In artikel 49, onderdeel b, wordt na ‘ter dekking van lasten van volgende begrotingsjaren’

ingevoegd: en worden uitgesplitst naar vooruit ontvangen bedragen van;

1. Europese overheidslichamen;

2. het Rijk; en,

3. overige Nederlandse overheidslichamen.

Y.

In artikel 51 vervalt de tweede volzin.

Z.

Na artikel 52c wordt een nieuw artikel ingevoegd, luidende:

(5)

Artikel 52d

1. In de toelichting op de balans wordt voor de bouwgronden in exploitatie voor het totaal van de in exploitatie zijnde complexen aangegeven:

a. de boekwaarde aan het begin van het begrotingsjaar;

b. de vermeerderingen en verminderingen in het begrotingsjaar;

c. de boekwaarde aan het einde van het begrotingsjaar;

d. de geraamde nog te maken kosten met een onderbouwing;

e. de geraamde opbrengsten met een onderbouwing;

f. het geraamde eindresultaat en de berekeningswijze die hiervoor is gehanteerd met een onderbouwing en de aannames die ten grondslag liggen aan de prognoses van het eindresultaat.

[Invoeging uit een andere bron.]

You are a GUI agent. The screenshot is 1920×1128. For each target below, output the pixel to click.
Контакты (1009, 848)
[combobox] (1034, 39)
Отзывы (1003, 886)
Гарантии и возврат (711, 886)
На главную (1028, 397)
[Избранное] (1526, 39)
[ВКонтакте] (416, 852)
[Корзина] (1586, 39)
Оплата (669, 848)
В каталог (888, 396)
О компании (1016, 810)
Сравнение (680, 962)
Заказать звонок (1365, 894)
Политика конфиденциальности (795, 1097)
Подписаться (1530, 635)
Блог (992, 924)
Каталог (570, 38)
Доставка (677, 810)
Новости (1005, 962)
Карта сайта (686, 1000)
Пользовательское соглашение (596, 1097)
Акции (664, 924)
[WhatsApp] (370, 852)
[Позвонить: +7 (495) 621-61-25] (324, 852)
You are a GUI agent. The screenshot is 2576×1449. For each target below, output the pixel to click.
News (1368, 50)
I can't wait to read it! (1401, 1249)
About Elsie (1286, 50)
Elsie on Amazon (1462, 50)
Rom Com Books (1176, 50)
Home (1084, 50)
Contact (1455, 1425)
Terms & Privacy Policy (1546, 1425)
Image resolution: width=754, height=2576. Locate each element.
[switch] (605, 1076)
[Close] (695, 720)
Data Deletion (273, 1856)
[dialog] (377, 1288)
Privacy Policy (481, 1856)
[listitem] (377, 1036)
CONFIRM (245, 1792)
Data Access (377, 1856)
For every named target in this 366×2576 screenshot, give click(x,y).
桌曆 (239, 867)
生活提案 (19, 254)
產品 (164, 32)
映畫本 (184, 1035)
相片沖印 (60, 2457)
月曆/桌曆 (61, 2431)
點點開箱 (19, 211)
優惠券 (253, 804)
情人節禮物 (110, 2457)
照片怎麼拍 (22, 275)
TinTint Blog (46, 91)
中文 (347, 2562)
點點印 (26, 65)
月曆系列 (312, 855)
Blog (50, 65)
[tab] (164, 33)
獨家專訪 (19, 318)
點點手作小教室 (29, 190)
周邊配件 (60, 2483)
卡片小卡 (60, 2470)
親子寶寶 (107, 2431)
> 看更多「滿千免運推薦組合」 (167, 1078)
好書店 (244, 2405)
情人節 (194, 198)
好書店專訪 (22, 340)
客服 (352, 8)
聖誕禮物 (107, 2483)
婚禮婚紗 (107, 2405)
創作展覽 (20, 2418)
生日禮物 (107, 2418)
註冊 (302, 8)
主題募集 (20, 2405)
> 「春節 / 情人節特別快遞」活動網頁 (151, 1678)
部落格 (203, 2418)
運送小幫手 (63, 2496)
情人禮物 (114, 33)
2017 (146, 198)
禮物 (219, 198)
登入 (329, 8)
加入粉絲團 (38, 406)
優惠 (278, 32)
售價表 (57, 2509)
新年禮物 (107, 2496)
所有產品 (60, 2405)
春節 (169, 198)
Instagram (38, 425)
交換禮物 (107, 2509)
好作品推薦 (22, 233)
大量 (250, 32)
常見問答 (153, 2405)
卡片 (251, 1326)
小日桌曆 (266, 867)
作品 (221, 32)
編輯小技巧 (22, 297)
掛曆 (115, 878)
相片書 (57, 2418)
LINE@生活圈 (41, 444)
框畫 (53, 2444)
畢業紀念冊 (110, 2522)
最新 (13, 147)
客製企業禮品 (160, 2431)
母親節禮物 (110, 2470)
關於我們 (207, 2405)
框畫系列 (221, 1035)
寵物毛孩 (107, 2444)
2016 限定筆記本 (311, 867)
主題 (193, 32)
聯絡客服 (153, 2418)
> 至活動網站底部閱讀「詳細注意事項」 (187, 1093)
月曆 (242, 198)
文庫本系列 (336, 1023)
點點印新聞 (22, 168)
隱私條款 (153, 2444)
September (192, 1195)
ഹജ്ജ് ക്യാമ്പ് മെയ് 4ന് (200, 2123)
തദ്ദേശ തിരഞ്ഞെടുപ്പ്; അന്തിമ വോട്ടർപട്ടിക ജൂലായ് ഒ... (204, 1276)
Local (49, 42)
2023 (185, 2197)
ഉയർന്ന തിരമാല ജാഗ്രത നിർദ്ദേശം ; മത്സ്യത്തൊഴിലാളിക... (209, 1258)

2. De informatie bedoeld in het eerste lid, is gebaseerd op een waardering per complex.

AA.

Artikel 59 wordt gewijzigd als volgt:

1. In het eerste lid vervalt ‘met een economisch nut’.

2. Het tweede en vierde lid vervallen.

3. Het derde wordt vernummerd tot tweede lid.

BB.

Artikel 62 wordt gewijzigd als volgt:

1. In het tweede lid wordt ‘kunnen bijdragen van derden’ vervangen door: worden bijdragen van derden.

2. Het derde lid vervalt.

3. Het vierde lid wordt vernummerd tot derde lid.

CC.

1. In artikel 64 vervalt het vierde lid.

2. De leden 5 tot en met 6 worden vernummerd 4 tot en met 5.

DD.

Artikel 66 komt te luiden:

Artikel 66

1. De door gedeputeerde staten respectievelijk het college van burgemeester en wethouders vast te stellen uitvoeringsinformatie bestaat:

a. ten tijde van de begroting, uit een totaaloverzicht van de geraamde baten en lasten en de economische categorieën per taakveld;

b. ten tijde van de jaarstukken, uit een totaaloverzicht van de gerealiseerde baten en lasten en de economische categorieën per taakveld;

c. het verdelingsprincipe waarmee de taakvelden over de programma’s zijn verdeeld.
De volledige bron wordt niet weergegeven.